Expected Challenges and Planned Solutions

Possible problem: SenseCraft gesture model misclassifies or flickers between labels.

Planned solution: Require 5 consecutive frames with confidence above 0.75 before sending I2C command. Improve lighting and use a plain background during the game.

Possible problem: I2C communication fails on the long cable through the arm.

Planned solution: Use twisted-pair silicone wire for SDA/SCL, add 4.7 kΩ pull-ups at both ends, and keep I2C cable away from the 5 V power line.

Possible problem: The lamp may tip forward due to the long arm.

Planned solution: Add about 200 g of steel ballast inside the base and test the center of gravity.

Possible problem: The LED may become hot during longer use.

Planned solution: I will add a small aluminum heat spreader inside the lamp head and run a temperature test.

Integration Notes Before Building

Files

FileDescriptionFormat
jelamp_master.inoESP32-S3 firmware: SenseCraft bridge, I2C master, WiFi UIArduino
jelamp_neopixel_slave.inoESP32-C3 firmware: I2C slave, NeoPixel patternsArduino
jelamp-neopixel.kicad_proESP32-C3 NeoPixel PCB KiCad projectKiCad 8
assembly.f3dPlanned full 3D assemblyFusion 360
base_bottom.stl, base_top.stlPlanned base shell filesSTL
lower_arm.stl, upper_arm.stl, lamp_shade.stlPlanned arm and shade filesSTL
diffuser.dxfPlanned acrylic diffuser cutting fileDXF

Source document: Week 16 System Integration - Robot Arm Lamp

Planning Checklist

This checklist tracks the Fab Academy system integration requirements for the final project. Items marked "Planned" or "In progress" will be updated to "Done" with photos and video after the physical build is complete.

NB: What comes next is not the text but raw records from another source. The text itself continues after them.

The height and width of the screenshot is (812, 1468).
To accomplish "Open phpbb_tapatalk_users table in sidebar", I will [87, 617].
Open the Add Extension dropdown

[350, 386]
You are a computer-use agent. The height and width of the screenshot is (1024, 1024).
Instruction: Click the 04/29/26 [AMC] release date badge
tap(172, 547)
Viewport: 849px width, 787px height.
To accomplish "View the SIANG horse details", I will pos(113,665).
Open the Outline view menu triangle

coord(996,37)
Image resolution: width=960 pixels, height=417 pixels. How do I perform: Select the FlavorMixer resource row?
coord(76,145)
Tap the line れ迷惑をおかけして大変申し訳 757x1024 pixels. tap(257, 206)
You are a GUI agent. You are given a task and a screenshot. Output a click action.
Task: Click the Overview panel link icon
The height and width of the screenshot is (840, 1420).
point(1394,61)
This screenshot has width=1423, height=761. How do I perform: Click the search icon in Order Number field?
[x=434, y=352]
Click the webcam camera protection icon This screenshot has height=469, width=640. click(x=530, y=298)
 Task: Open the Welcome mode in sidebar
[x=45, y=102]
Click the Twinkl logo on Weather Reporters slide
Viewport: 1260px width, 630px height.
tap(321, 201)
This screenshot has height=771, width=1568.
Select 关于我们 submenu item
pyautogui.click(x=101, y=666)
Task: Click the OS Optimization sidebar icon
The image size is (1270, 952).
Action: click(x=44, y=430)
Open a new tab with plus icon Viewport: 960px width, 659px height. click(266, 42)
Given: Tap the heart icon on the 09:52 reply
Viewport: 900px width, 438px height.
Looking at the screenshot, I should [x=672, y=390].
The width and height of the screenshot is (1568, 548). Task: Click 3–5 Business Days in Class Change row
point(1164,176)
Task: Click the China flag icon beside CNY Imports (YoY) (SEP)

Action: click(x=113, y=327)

RequirementPlanned EvidenceStatus
Made a plan for system integrationDual-MCU architecture, gesture game flow, I2C protocol, assembly steps on this pageDone
Documented plan with CAD and/or sketchesSystem block diagram, side-view sketch, cable routing schematic, base interior layout, 3D parts tableDone
Implemented methods of packagingBase enclosure, hollow-arm cable routing, lamp-head PCB mount, laser-cut acrylic panel — see assembly photos aboveDone
Designed final project to look like a finished productBlue 3D-printed shell, hidden wires and PCBs, laser-cut decorative lamp head panelDone
Documented system integration of final projectThis page + final project assembly section with photos and demo videoDone
Linked from final project pageFinal Project page links to this integration documentationDone

Hero Shots and Demo Video

The integrated build is documented with real photos and a one-minute demo video on this page and the final project page.

Assembled JeLamp with web UI and stone gesture response JeLamp project overview poster

Integrated system test — web UI config alongside assembled lamp responding to stone gesture.

presentation.mp4 — fabrication steps, paper/stone gesture demo, and final operation.